MSDN Magazine June Issue Preview

Tomorrow the next issue of MSDN Magazine officially hits the street. Leading off things are a pair of articles in our ongoing Common Language Runtime (CLR) feature series. Immo Landwerth offers a nice overview of the updated BCL with his piece, "What's New in the .NET 4.5 Base Class Library." Alok Shriram, meanwhile, dives into the intricacies of the Managed Extensibility Framework with his feature "An Attribute-Free Approach to Configuring MEF."

A couple other feature series get their due in the same issue. Clemens Vasters pens the second installment of our Internet of Things series ("Using the Windows Azure Service Bus for... Things!"), while Matt Stroshane returns with another exploration of Windows Phone development. His piece, "Behind the Scenes: A Windows Phone Feed-Reader App," details how a group of Microsoft interns developed a robust feed-reader app for the Microsoft phone platform. It's worth a look.

The longest-running series of them all is our popular Building HTML5 Apps series, which kicked off back in August of last year. Clark Sell steps in for Brandon Satrom to show how new CSS properties can help developers save countless hours working with visual effects and animations ("CSS3 Effects, Transitions and Animations").

There's plenty more. Graham Mendick shows how a consistent approach to navigation and data passing in a Web Forms application can pay dividends when building Single-Page Interfaces ("Unit Testing in the Navigation for ASP.NET Web Forms Framework"). Resident Windows Azure gurus Bruno Terkaly and Ricardo Villalobos return this month ("Democratizing Video Content with Windows Azure Media Services"), with a step-by-step guide to building a scalable, video streaming service using Windows Azure Media Services and a Web-based client. They even show a Facebook implementation to illustrate its utility for consumer application.

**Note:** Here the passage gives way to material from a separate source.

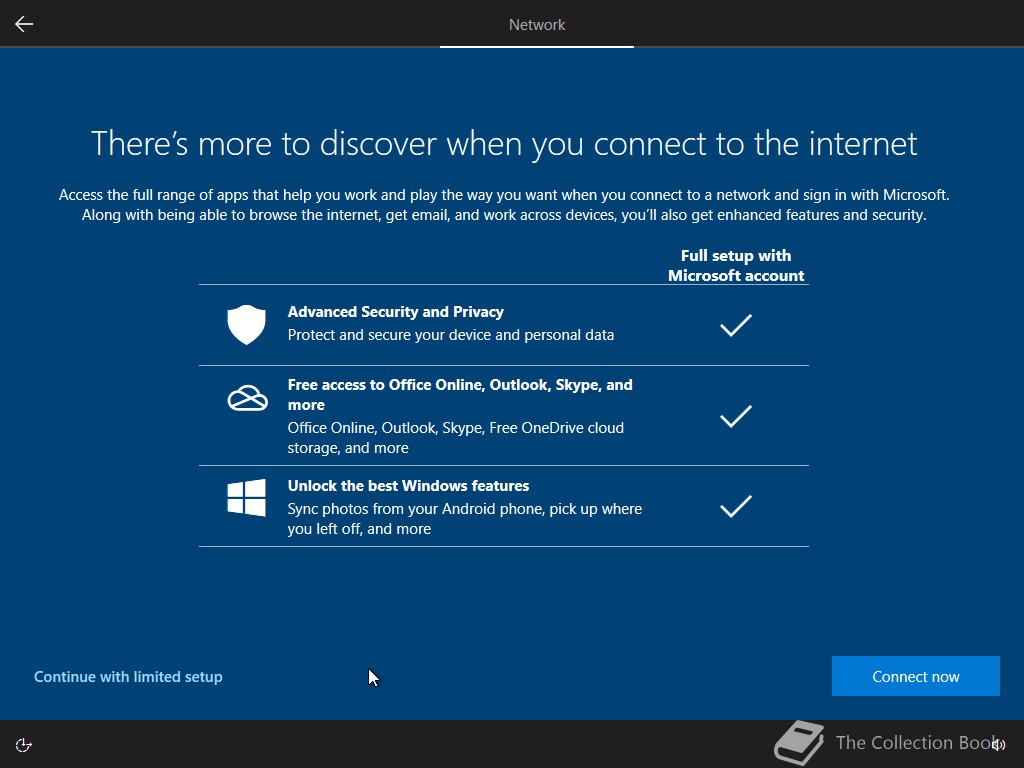Click Full setup with Microsoft account header
1024x768 pixels.
click(x=736, y=266)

Most of you know James McCaffrey as our Test Run columnist, but he gets double billing this month as he also wrote a feature in this issue ("Custom Indexing for Latitude-Longitude Data"). In it, he shows how to create custom indexes for geographical data, with the goal of enabling faster retrieval of real-time data.

As for McCaffrey's latest Test Run column, it's titled "Evolutionary Optimization Algorithms," and details an implementation of a meta-heuristic modeled on the behavior of biological evolution. The solution can be used to find, and I quote, "approximate solutions to difficult or impossible numerical minimization problems."

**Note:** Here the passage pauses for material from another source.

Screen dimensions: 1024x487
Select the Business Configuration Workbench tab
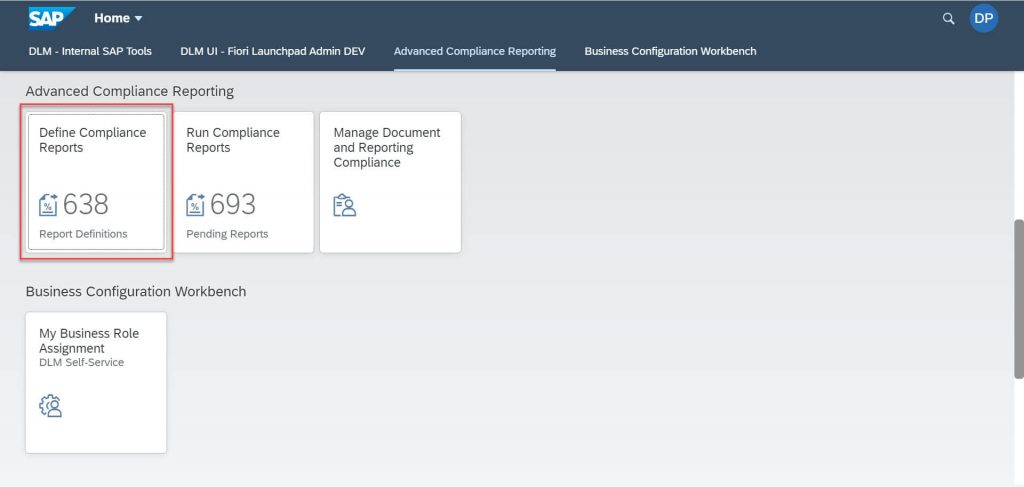pos(670,51)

Not that our other columnists aren’t plenty busy themselves. Dino Esposito's Cutting Edge column kicks off a series in which he looks at the challenge of mobile site development from a different perspective. Julie Lerman's Data Points column, meanwhile, looks at the benefits that Knockout.js brings to client side Web applications, using the framework to perform data binding with OData.

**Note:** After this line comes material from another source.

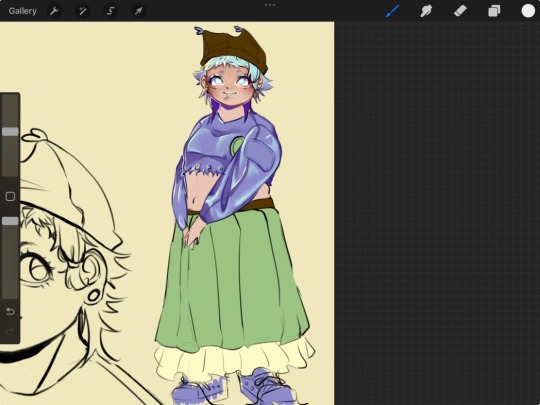Select the Selection S-ribbon tool
The image size is (540, 405).
point(110,11)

The back of the book kicks off with a series ender, as Ted Neward provides the final installment of a four-part series on creating an F#-based chatterbot modeled on the old ELIZA software. Charles Petzold's Touch and Go column dives into the fascinating challenge of leveraging sensors in Windows Phones. Titled "Getting Oriented with the Windows Phone Compass," Petzold's column shows how to combine sensor inputs for maximum effect.

And don't look now, but David Platt is stirring the Visual Basic 6 pot. His Don't Get Me Started column, titled "The Silent Majority: Why Visual Basic 6 Still Thrives," looks at the enduring phenomenon that is classic VB and why it will no doubt continue to live on.